From the line containing "Instruction: Adjust the Saturation slider" to the last line of the records, reproduce every line exactly and print nothing else.

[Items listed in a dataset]
╔══

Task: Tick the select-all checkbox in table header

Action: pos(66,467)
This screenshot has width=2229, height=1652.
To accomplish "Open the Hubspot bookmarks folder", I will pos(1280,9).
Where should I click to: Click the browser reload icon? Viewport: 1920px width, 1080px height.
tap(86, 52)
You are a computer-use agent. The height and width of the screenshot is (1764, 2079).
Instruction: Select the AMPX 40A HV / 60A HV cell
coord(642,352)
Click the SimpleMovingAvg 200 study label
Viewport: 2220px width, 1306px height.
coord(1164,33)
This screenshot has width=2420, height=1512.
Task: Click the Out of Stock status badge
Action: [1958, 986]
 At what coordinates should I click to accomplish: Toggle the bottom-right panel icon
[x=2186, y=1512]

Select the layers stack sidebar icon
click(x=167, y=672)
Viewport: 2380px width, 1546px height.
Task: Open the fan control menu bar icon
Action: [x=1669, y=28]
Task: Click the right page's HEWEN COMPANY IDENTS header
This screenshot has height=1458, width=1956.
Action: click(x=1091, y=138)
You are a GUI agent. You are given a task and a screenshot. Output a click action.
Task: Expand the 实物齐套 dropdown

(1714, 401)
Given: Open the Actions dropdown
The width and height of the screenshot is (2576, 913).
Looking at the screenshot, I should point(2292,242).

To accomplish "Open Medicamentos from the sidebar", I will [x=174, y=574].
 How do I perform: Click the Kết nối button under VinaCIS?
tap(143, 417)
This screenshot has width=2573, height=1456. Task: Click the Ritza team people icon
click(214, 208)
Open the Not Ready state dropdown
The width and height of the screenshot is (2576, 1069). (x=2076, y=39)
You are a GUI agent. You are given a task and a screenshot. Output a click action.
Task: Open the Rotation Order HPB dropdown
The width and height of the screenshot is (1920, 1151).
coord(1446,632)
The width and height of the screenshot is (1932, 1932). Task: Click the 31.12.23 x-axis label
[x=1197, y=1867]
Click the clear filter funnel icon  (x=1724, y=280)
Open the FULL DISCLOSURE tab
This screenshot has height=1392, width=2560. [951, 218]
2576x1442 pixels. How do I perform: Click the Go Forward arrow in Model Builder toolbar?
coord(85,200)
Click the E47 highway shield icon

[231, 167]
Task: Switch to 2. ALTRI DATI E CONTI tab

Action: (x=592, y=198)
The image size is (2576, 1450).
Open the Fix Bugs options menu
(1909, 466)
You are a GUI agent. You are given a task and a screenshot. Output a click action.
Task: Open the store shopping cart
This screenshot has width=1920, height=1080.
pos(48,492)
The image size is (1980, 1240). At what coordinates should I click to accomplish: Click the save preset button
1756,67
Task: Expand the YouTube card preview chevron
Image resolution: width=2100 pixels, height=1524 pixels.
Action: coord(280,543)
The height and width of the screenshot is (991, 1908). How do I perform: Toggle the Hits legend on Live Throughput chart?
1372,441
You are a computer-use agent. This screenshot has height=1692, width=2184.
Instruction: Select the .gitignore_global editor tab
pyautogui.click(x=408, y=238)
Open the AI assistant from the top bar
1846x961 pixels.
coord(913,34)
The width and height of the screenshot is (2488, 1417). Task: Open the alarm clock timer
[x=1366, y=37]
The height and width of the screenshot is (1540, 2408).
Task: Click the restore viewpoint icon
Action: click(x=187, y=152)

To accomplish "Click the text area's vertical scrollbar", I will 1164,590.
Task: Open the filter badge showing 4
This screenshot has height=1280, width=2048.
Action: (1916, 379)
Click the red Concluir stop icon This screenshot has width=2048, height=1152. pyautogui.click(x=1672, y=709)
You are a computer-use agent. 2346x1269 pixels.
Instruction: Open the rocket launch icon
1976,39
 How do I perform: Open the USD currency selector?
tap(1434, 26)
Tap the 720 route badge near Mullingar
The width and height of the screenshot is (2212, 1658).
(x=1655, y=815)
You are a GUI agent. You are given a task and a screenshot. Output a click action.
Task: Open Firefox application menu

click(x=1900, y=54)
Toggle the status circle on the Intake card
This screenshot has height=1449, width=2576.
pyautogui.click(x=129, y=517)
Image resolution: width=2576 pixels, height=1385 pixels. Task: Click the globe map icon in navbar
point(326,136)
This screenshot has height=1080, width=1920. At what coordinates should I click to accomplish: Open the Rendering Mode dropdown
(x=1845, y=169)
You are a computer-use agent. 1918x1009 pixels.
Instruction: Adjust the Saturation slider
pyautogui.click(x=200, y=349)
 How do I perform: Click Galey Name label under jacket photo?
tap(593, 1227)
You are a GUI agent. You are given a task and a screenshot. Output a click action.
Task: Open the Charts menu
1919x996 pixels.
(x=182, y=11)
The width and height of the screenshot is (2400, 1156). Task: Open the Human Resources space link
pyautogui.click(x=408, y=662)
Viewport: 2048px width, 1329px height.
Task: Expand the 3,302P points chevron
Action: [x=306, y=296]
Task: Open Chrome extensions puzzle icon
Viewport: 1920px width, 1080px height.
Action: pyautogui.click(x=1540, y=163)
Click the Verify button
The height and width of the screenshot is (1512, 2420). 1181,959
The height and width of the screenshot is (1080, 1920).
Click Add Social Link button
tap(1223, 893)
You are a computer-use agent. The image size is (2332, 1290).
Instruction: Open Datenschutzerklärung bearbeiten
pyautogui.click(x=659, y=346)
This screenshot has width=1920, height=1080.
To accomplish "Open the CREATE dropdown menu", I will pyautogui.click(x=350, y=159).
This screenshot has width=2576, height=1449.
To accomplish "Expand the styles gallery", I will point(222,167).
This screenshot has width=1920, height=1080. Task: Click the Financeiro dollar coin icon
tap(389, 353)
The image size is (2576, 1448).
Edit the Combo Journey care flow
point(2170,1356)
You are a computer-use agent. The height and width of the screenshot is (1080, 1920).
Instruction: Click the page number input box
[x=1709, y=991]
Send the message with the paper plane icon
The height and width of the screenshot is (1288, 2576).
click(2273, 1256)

╚══

● WRITTEN RESPONSE
Instruction: Adjust the Saturation slider
pyautogui.click(x=200, y=349)
 How do I perform: Click Galey Name label under jacket photo?
tap(593, 1227)
You are a GUI agent. You are given a task and a screenshot. Output a click action.
Task: Open the Charts menu
1919x996 pixels.
(x=182, y=11)
The width and height of the screenshot is (2400, 1156). Task: Open the Human Resources space link
pyautogui.click(x=408, y=662)
Viewport: 2048px width, 1329px height.
Task: Expand the 3,302P points chevron
Action: [x=306, y=296]
Task: Open Chrome extensions puzzle icon
Viewport: 1920px width, 1080px height.
Action: pyautogui.click(x=1540, y=163)
Click the Verify button
The height and width of the screenshot is (1512, 2420). 1181,959
The height and width of the screenshot is (1080, 1920).
Click Add Social Link button
tap(1223, 893)
You are a computer-use agent. The image size is (2332, 1290).
Instruction: Open Datenschutzerklärung bearbeiten
pyautogui.click(x=659, y=346)
This screenshot has width=1920, height=1080.
To accomplish "Open the CREATE dropdown menu", I will pyautogui.click(x=350, y=159).
This screenshot has width=2576, height=1449.
To accomplish "Expand the styles gallery", I will point(222,167).
This screenshot has width=1920, height=1080. Task: Click the Financeiro dollar coin icon
tap(389, 353)
The image size is (2576, 1448).
Edit the Combo Journey care flow
point(2170,1356)
You are a computer-use agent. The height and width of the screenshot is (1080, 1920).
Instruction: Click the page number input box
[x=1709, y=991]
Send the message with the paper plane icon
The height and width of the screenshot is (1288, 2576).
click(2273, 1256)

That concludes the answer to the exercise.